La Direction générale du travail a rappelé cette nécessité dans des « Questions/Réponses Entreprises et Salariés » du 28 février 2020. Il convient donc :

– d’identifier toutes les situations de travail dans lesquelles le risque de contagion existe, sans oublier les risques secondaires (ex : télétravail) ;

– d’évaluer l’importance du risque et le nombre de salariés concernés par chacune des situations ;

– de prendre les mesures de protection nécessaires : qu’il s’agisse aussi bien de protections techniques individuelles ou collectives (masques, gel hydroalcoolique, etc.) que de mesures organisationnelles (réorganiser les espaces de travail ou les espaces communs, réorganiser les équipes, définir la conduite à tenir en cas de contamination d’un salarié, etc.).
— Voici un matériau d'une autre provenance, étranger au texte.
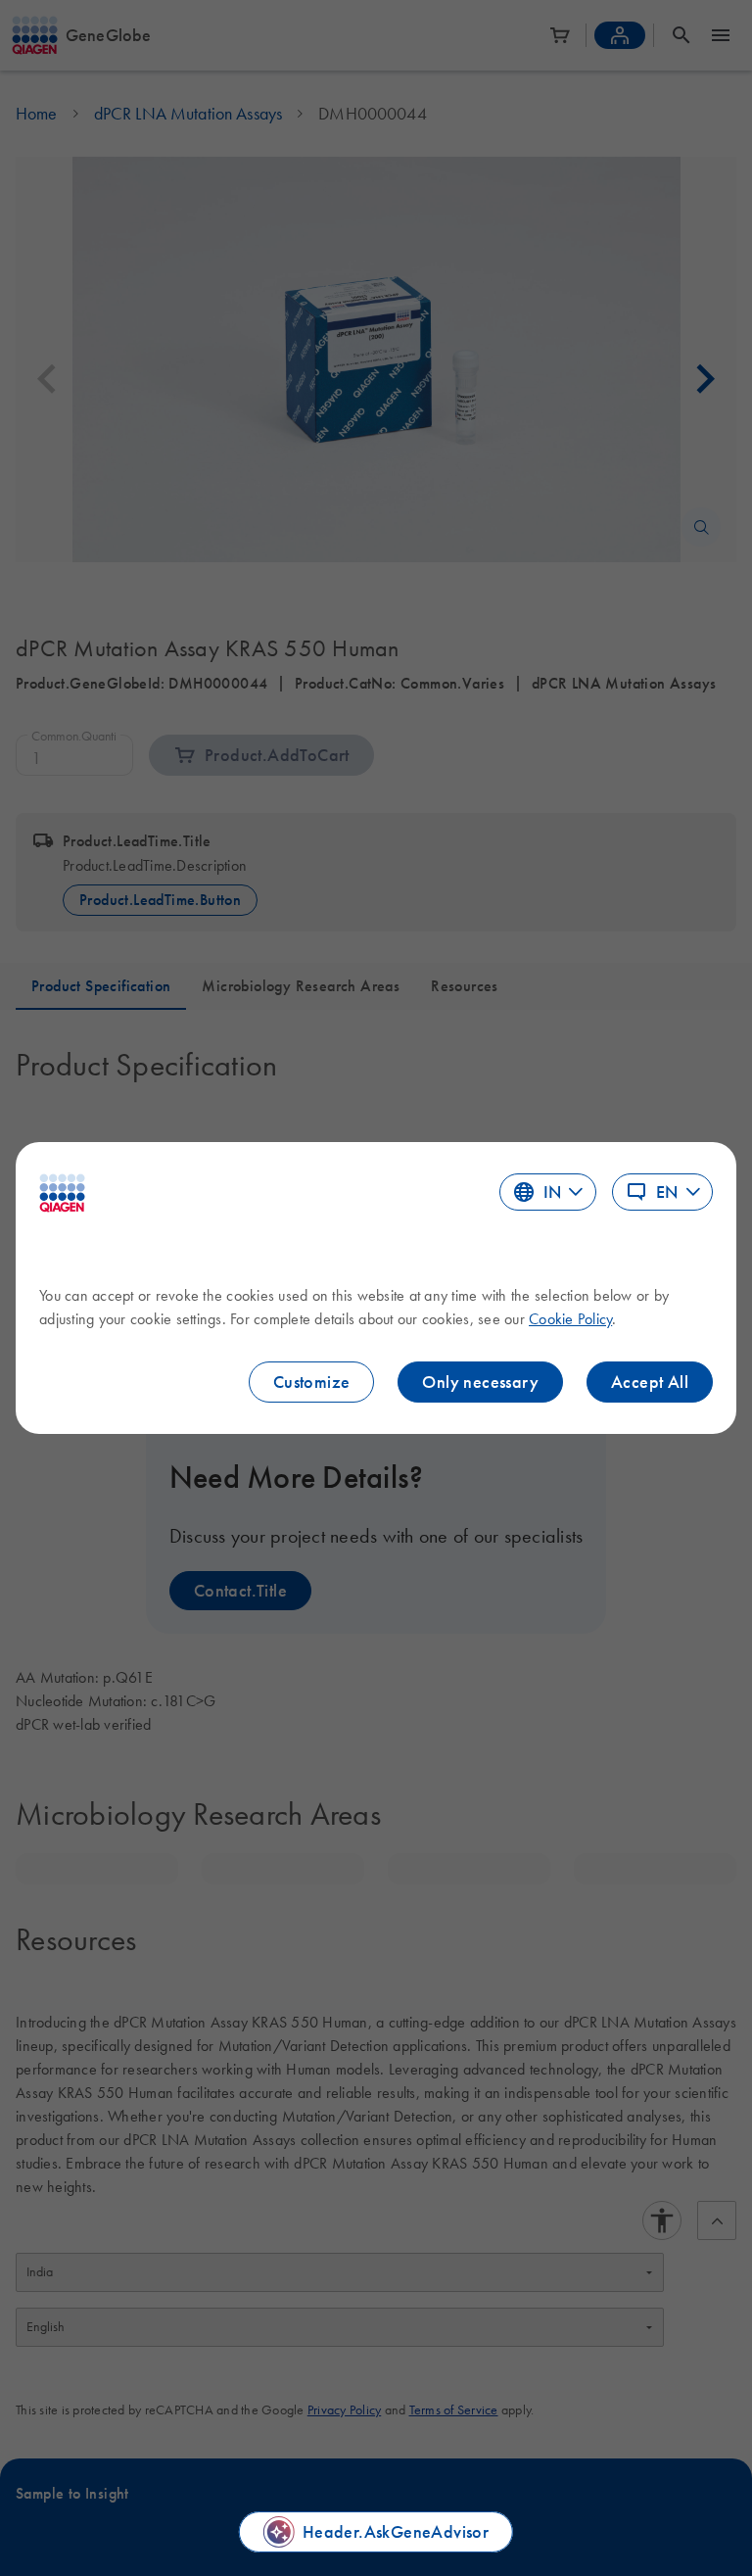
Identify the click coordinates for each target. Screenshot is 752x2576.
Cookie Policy (570, 1318)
Le contenu est à adapter en fonction du secteur d’activité de chaque entreprise, de son organisation, de ses conditions de travail. Comme évoqué précédemment, des fiches métiers sont disponibles sur le site https://travail-emploi.gouv.fr/le-ministere-en-action/coronavirus-covid-19/proteger-les-travailleurs/article/fiches-conseils-metiers-et-guides-pour-les-salaries-et-les-employeurs

Lors de l’élaboration de cette mise à jour, il est préférable d’associer les membres du CSE (si l’entreprise en a un) ou encore le médecin du travail. Enfin, il convient de le porter à la connaissance des salariés par voie d’affichage.

L’évaluation des risques professionnels par l’employeur n’est pas une obligation nouvelle mais il ressort qu’à différentes occasions, l’existence du Document unique d’évaluation des risques peut éviter bon nombre de tracas ! Anticiper la relance ou sécuriser la continuité de l’activité est, certes, un exercice complexe mais constitue, en cette période inédite, une nécessité.